Beneficiary Responsibilities Sample Clauses

Beneficiary Responsibilities. (a) Beneficiary shall provide all information designated as required to fulfill any Beneficiary Work Request (“Required Information”) and may also provide other information (“Optional Information”) at their discretion to assist Iron Mountain in the fulfillment of requested Services. (b) Beneficiary must authorize and designate one or more persons whose action(s) will legally bind the Beneficiary (“Authorized Person(s)” who shall be identified in the Authorized Person(s)/Notices Table of this Agreement) who shall manage the Iron Mountain escrow account through the Iron Mountain Website or via written Work Request.
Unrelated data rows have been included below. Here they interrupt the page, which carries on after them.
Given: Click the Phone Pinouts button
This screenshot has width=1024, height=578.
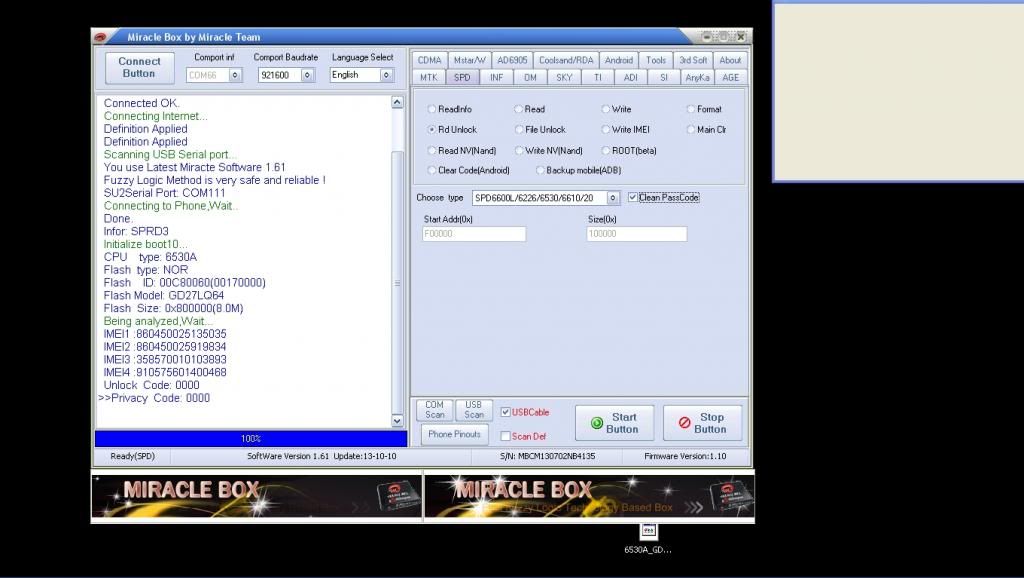Looking at the screenshot, I should [x=454, y=434].
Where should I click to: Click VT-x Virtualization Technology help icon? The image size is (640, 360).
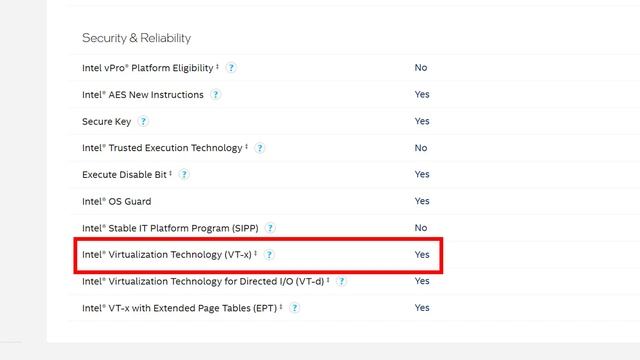point(269,255)
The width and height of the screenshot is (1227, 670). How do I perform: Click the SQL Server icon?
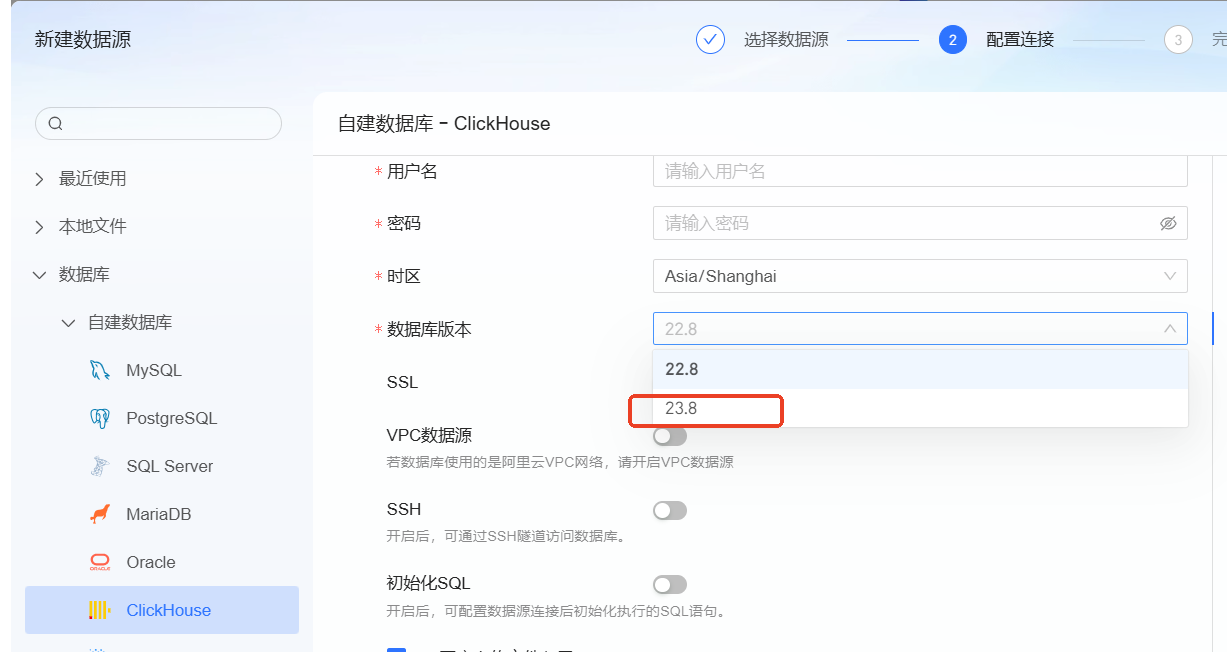click(x=99, y=467)
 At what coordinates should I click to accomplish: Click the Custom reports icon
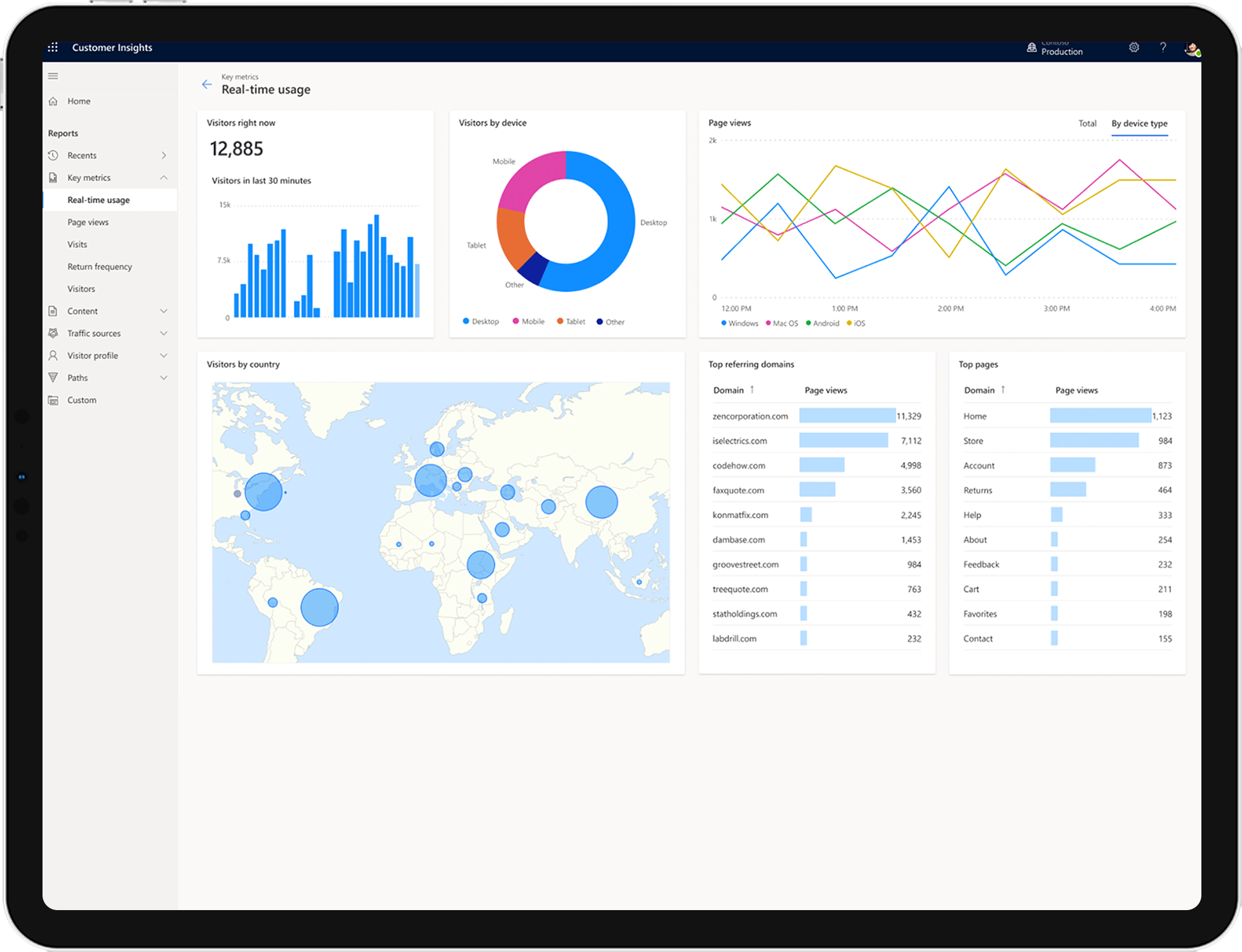[53, 400]
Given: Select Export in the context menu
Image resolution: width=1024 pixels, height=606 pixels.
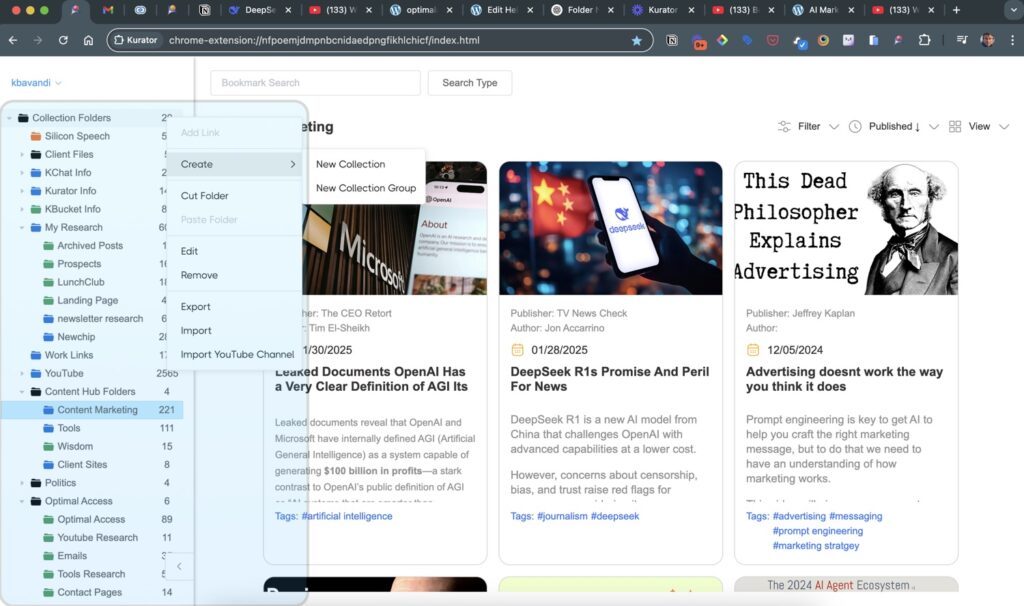Looking at the screenshot, I should point(196,307).
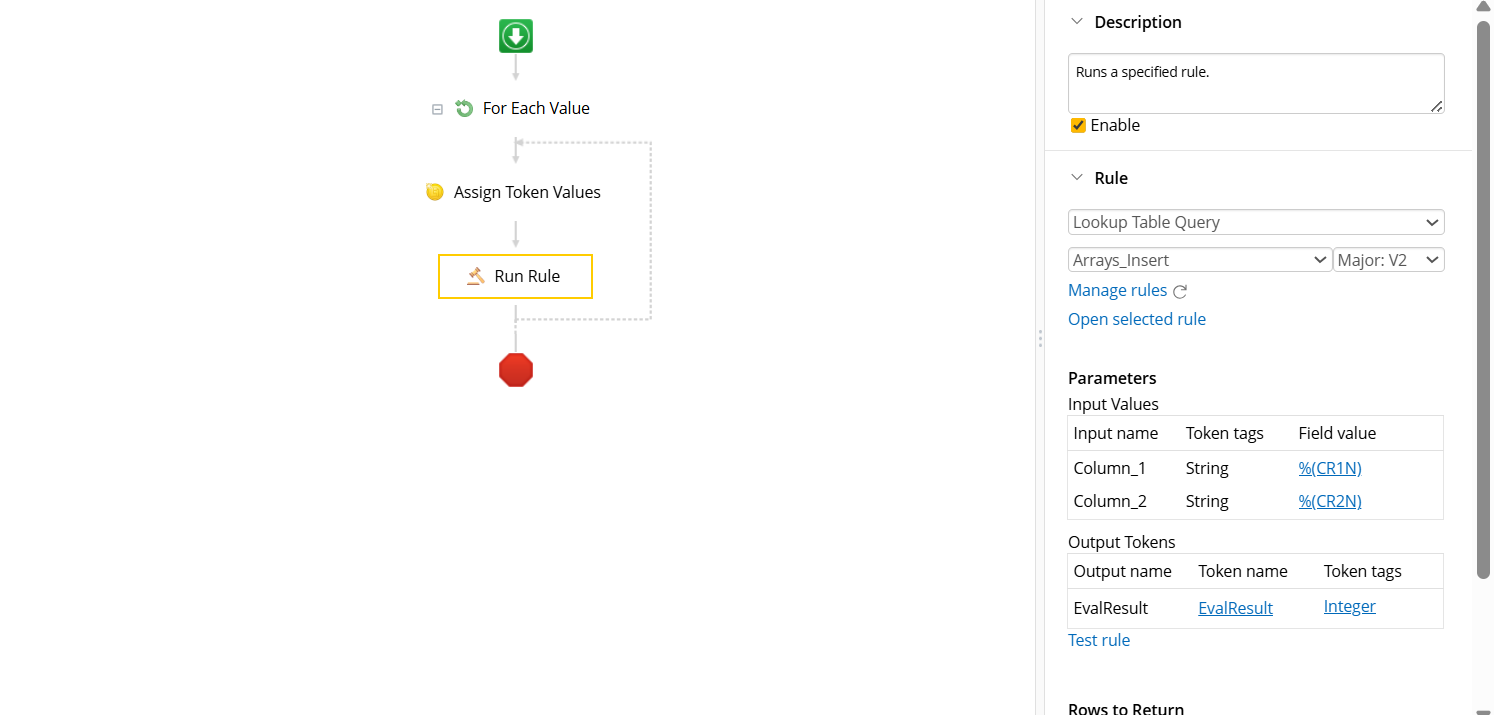The image size is (1494, 715).
Task: Click the Assign Token Values coin icon
Action: point(435,192)
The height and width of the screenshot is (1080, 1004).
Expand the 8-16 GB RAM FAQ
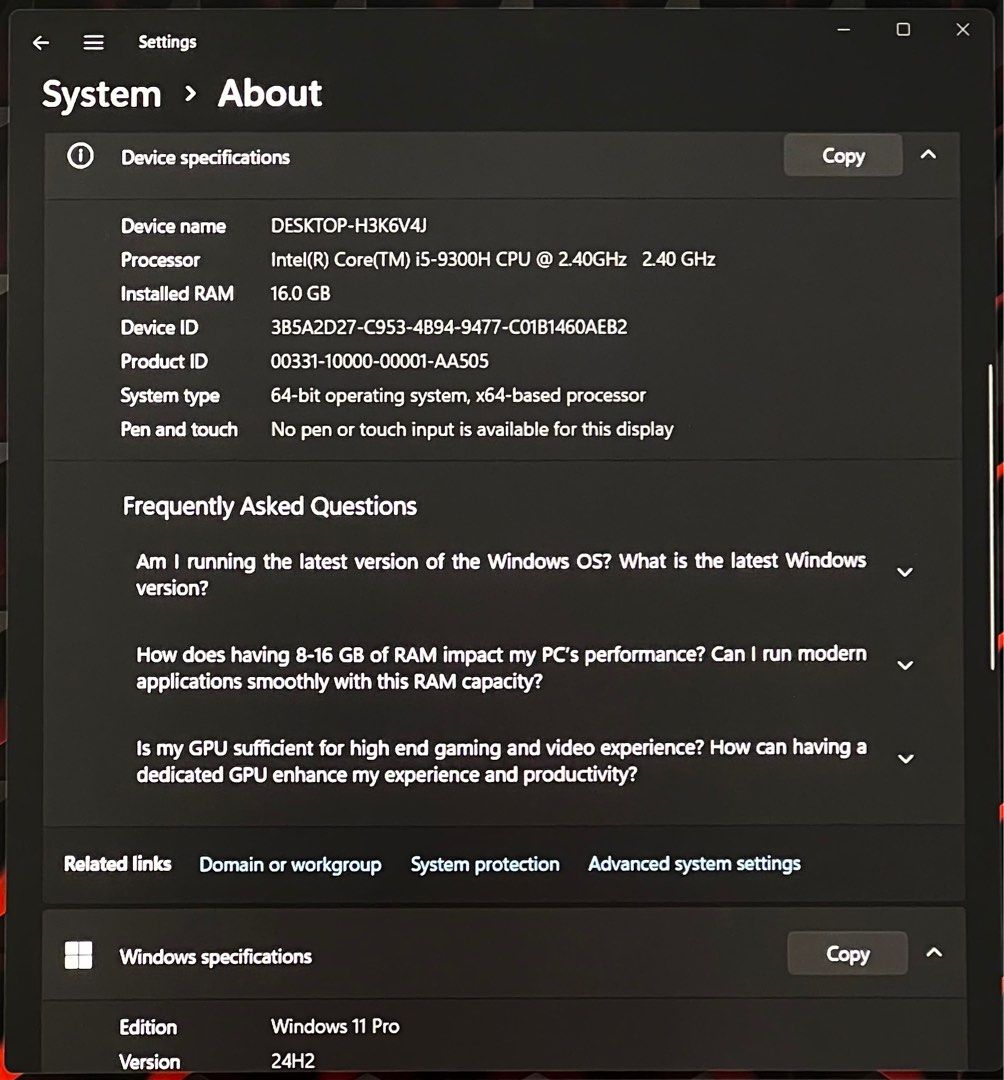click(905, 665)
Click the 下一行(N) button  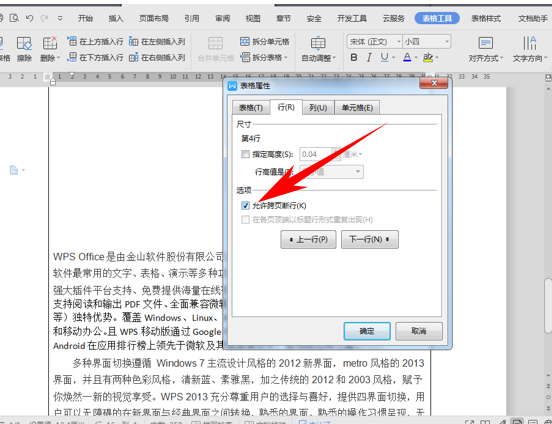click(370, 239)
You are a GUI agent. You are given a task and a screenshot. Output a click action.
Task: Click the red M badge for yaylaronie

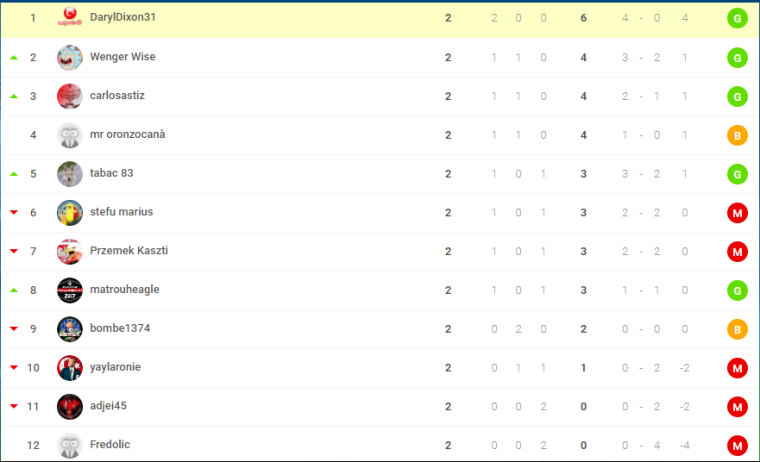click(x=737, y=368)
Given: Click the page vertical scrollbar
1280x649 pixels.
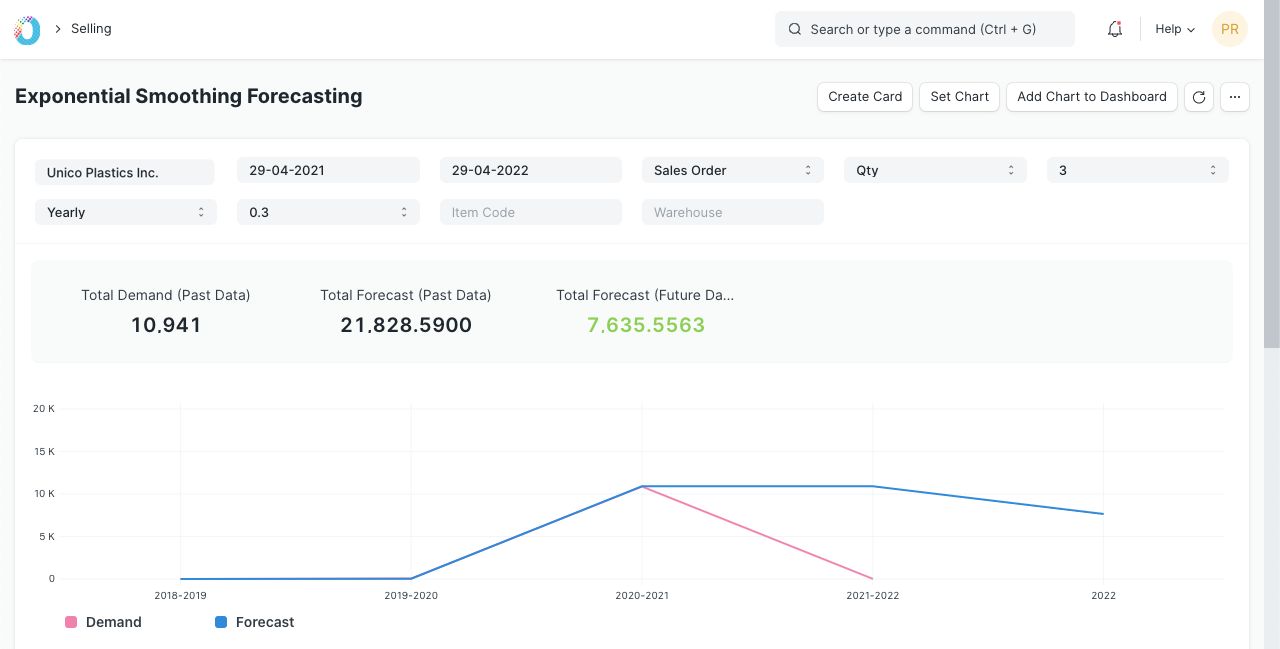Looking at the screenshot, I should pyautogui.click(x=1271, y=200).
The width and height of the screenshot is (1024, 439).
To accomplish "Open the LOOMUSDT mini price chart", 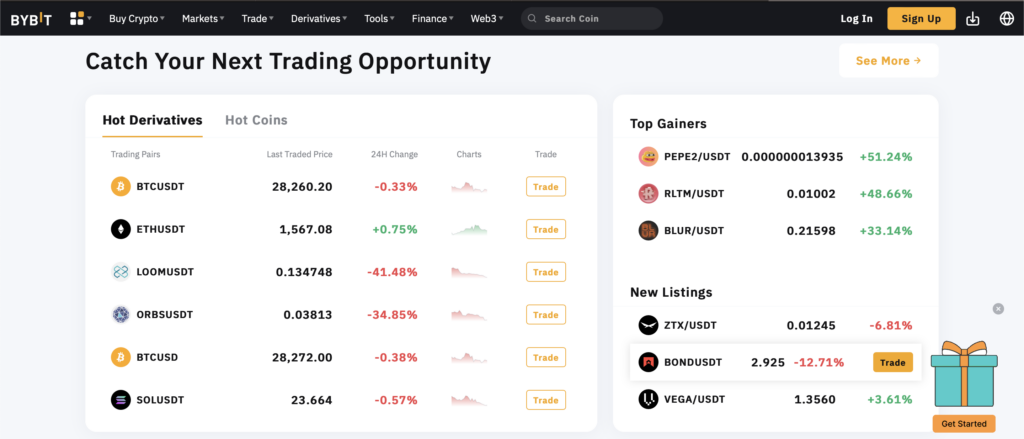I will [x=469, y=272].
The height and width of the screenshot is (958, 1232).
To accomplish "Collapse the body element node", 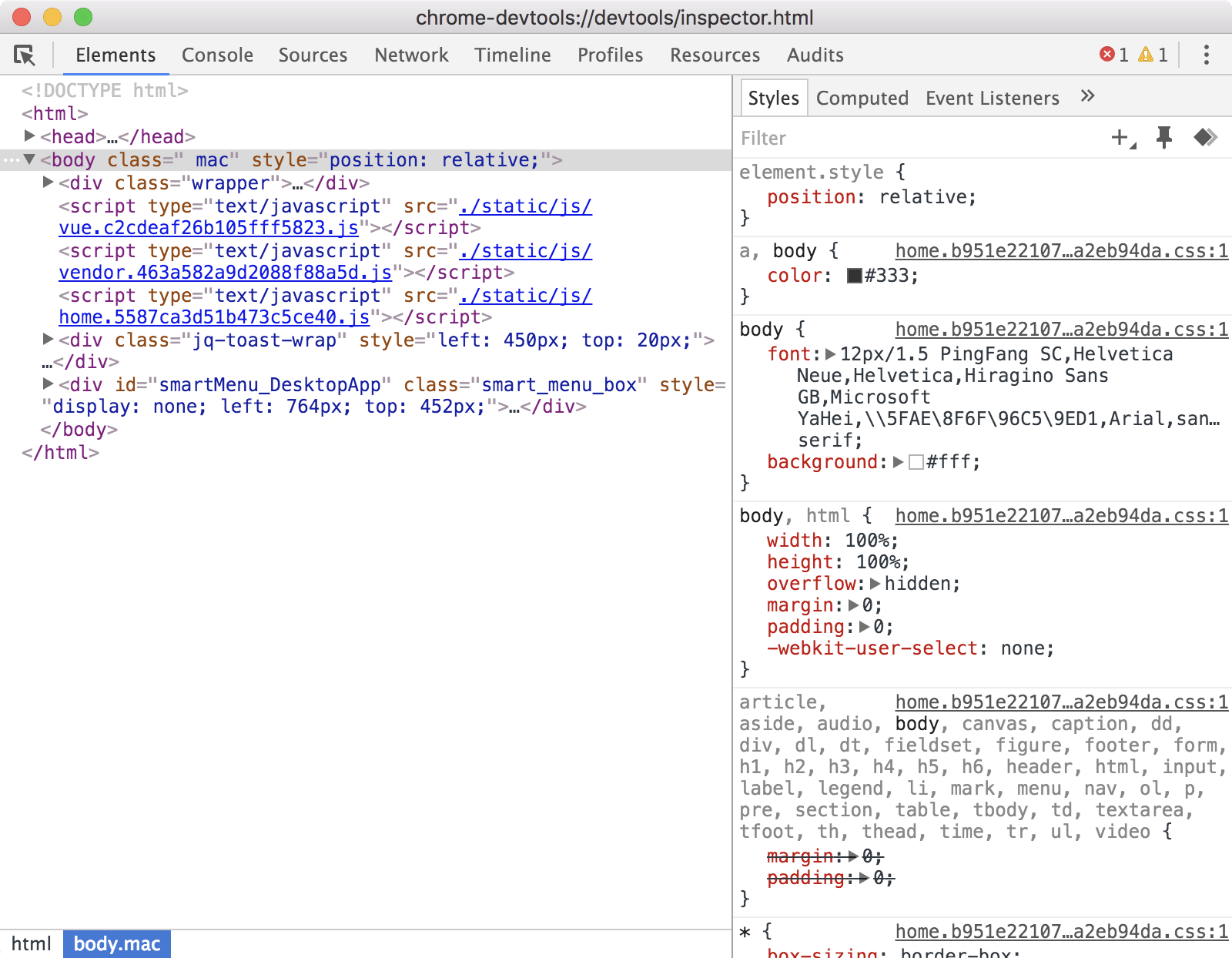I will (30, 159).
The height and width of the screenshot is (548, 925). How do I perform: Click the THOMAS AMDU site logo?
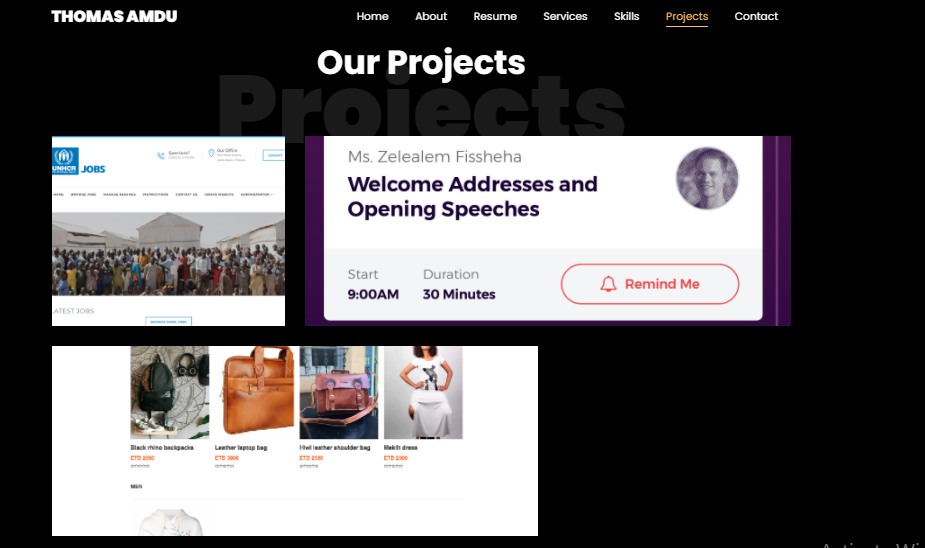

Authorized Person(s) will maintain the accuracy of their name and contact information provided to Iron Mountain during the Term of this Agreement (the “Beneficiary Information”). (c) Beneficiary acknowledges, in the absence of a Work Request for verification Services, that it assumes all responsibility for the completeness and/or functionality of all Deposit Material. Beneficiary may submit a verification Work Request to Iron Mountain for one of more of the Services defined in Exhibit A attached hereto and further consents to Iron Mountain’s use of a subcontractor if needed to provide such Services. (d) Beneficiary warrants that Iron Mountain’s use of any materials supplied by Beneficiary to perform the verification Services described in Exhibit A is lawful and does not violate the rights of any third parties.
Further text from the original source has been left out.